+++ Entries supplied +++
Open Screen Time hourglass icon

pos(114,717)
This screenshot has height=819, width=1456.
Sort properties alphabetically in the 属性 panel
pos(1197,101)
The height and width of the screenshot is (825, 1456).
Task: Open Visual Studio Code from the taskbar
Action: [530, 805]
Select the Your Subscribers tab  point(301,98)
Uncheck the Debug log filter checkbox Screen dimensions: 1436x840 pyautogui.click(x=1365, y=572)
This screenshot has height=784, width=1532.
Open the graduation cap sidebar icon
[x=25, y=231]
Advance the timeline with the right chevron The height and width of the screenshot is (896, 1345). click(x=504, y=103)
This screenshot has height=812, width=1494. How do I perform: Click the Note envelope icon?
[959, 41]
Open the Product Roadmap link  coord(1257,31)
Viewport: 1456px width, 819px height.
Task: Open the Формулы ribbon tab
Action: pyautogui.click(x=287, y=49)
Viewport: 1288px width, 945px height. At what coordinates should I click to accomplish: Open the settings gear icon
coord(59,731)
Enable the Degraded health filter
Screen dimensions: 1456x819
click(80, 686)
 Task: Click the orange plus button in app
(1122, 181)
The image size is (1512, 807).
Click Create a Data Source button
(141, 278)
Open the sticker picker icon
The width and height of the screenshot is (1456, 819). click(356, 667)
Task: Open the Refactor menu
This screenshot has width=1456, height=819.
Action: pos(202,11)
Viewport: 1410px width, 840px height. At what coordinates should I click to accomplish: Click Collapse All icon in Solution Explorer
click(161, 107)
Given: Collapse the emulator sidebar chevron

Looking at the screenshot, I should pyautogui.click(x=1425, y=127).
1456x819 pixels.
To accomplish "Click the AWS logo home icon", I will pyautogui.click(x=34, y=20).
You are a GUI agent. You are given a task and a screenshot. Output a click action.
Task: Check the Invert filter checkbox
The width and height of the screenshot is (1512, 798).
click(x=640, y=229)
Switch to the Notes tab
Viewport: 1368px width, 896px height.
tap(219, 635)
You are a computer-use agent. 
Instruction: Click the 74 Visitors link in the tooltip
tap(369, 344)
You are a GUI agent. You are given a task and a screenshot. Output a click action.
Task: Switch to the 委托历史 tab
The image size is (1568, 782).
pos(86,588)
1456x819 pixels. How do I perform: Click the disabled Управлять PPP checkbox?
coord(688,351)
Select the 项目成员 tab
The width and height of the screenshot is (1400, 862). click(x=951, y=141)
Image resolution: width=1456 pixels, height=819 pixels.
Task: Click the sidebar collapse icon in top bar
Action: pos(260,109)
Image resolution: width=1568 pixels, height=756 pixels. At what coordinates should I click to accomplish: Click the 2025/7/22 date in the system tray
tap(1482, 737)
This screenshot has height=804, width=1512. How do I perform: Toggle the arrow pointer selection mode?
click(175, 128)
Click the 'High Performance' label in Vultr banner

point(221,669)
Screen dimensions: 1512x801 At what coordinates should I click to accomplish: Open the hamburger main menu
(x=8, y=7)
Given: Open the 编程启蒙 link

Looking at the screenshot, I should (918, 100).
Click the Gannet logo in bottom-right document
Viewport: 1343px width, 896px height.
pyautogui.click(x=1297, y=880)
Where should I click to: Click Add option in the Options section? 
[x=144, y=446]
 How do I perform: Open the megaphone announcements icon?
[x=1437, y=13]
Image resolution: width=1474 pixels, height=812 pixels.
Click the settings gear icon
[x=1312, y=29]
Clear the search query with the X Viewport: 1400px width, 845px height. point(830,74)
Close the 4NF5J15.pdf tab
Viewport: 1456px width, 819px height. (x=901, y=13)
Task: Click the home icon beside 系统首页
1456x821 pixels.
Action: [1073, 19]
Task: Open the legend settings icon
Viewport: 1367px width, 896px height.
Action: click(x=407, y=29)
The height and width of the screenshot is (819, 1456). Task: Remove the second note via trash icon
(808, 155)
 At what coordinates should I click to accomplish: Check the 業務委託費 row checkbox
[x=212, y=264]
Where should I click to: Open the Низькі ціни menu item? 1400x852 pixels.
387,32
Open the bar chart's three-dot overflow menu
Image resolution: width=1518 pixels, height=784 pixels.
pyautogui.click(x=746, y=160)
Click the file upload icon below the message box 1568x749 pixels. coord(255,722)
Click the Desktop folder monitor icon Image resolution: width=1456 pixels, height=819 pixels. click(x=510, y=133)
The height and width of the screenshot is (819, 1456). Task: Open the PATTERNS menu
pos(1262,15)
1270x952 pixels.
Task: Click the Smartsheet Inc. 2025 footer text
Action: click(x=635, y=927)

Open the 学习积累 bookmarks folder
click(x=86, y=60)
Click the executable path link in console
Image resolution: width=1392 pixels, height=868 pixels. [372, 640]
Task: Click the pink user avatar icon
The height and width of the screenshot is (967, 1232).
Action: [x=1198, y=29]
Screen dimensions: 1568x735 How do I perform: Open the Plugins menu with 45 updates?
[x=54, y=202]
+++
Gather from the entries above all lines that include the string "home".

To accomplish "Click the AWS logo home icon", I will pyautogui.click(x=34, y=20).
Task: Click the home icon beside 系统首页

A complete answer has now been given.